What are the drivers?

Often migrations are carried out because there is no other choice. Software vendors have gone bankrupt or have been bought out, their software has been discontinued or they decided to support only SaaS, which might not be the first choice for customers when it comes to security of their data. In consequence, migration is a high-priority task in order to secure the day-to-day business of the company.

For many firms, moving away from legacy is all about reducing costs, complexity and risk. For mainframe owners, there is additionally the skills issue — the unanswered question of where the skills and talent will come from to replace the “baby boomer” generation that has looked after the legacy systems for decades. This problem keeps many awake at night.

Legacy modernization should further help to improve security by updating systems to the latest security standards and follow best practices. And last but not least, it’s about user experience and working with systems that are no longer state of the art.

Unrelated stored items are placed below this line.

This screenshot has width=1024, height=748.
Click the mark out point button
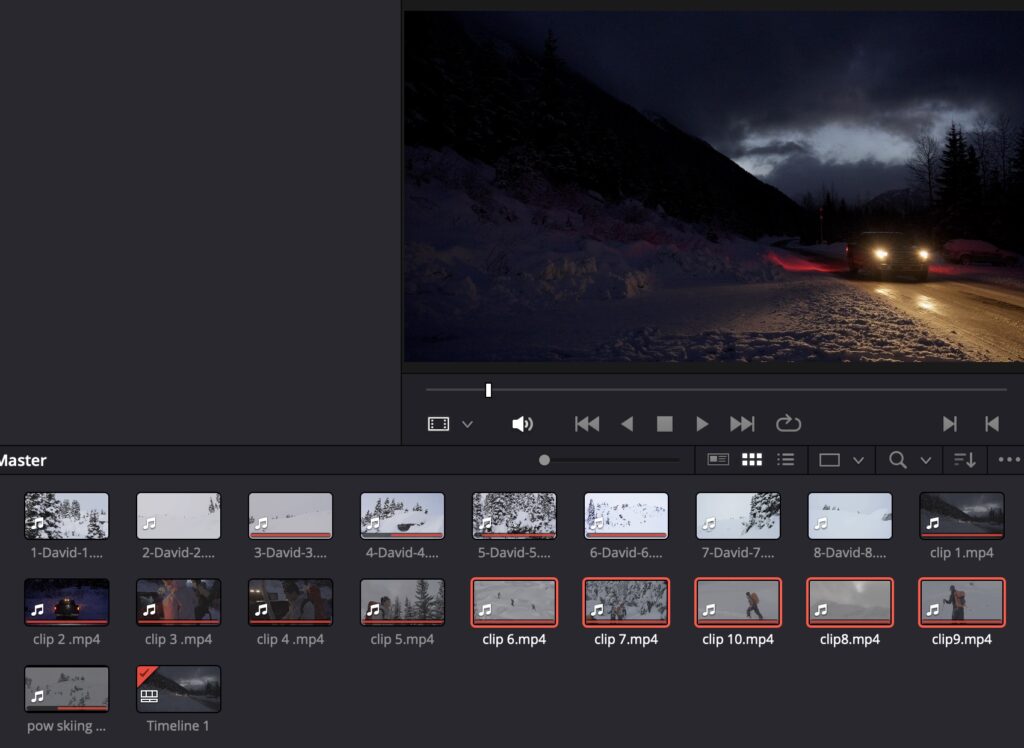click(992, 424)
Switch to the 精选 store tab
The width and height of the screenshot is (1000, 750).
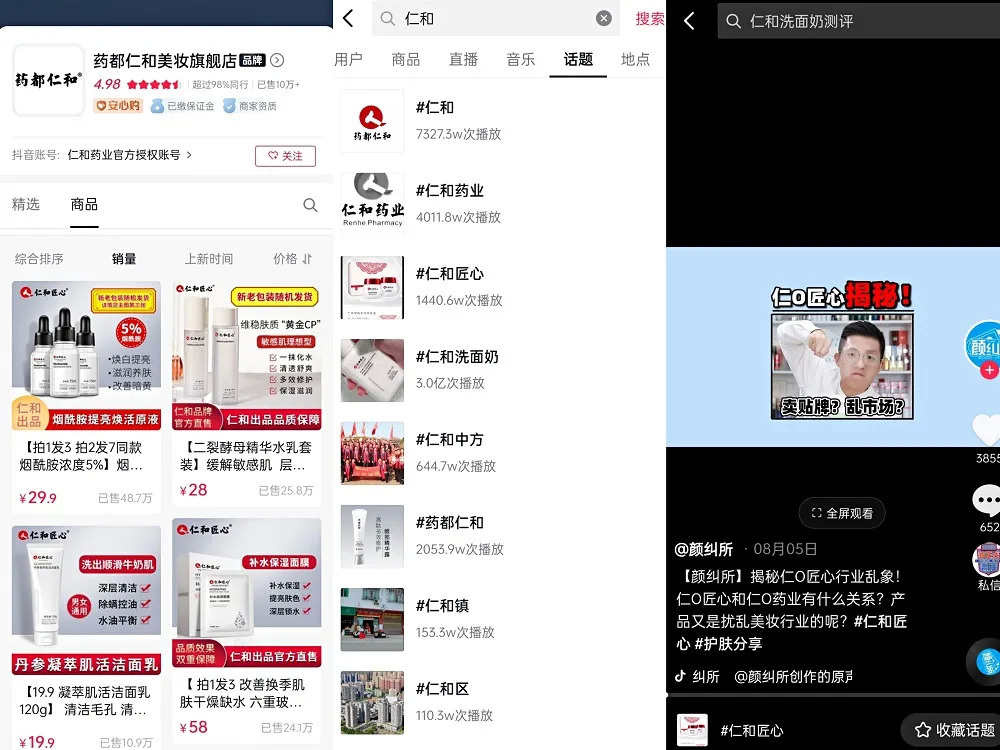[26, 205]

Many want to take advantage of environments that include scalability, reliability, disaster recovery and automatic backup, security, lower costs, improved monitoring and analytics, and improved IT resource management such as Cloud. See more about deployment options here.

What are the challenges?

Such re-platforming projects require the buy-in of all parties involved. When application knowledge is lacking, a company sometimes has to resort to reengineering and process discovery by analyzing and tracking processes and extracting knowledge from event logs. Or else external expertise is used, which can be associated with high costs.

In case of document migrations, we see both migrations performed as quick 1:1 replacement of assets to solve the burning problem as well as migrations that are used as an opportunity to do things better – involve the business, introduce high levels of reusability and make documents available for new digital channels. Learn more about document migrations here.

Many companies actually consider modernization even if their current application landscape is still adequately fit-for-purpose. These migration and consolidation projects aim to meet  fit-for-future requirements and respond to the trend towards digital processes, greater interaction with clients, a faster pace of change and the ever-broadening range of communication channels.

Whatever the case may be, everyone agrees that “doing nothing” is not an option. No one wants old structures to affect their current and future business, but focus instead on new ways to deliver maximum value to their clients.

Where to start?

But how to break away from all-consuming work on urgent and pressing matters, and start modernizing to avoid ongoing integrations and ‘rip and replace’ projects in the future? And where to find the necessary resources for such a project?

We reached out to experts from leading analyst firms like Gartner and Forrester, who confirmed what we already were aware of. The question is not business or IT – for the best results, application leaders responsible for driving the organization’s modernization strategy must engage with business stakeholders to build a strategy driven by business outcomes.

There is a lot of work that can be democratized. When equipped with right tools, non-technical users can handle a lot of the work required for transformation to help their organizations drive growth.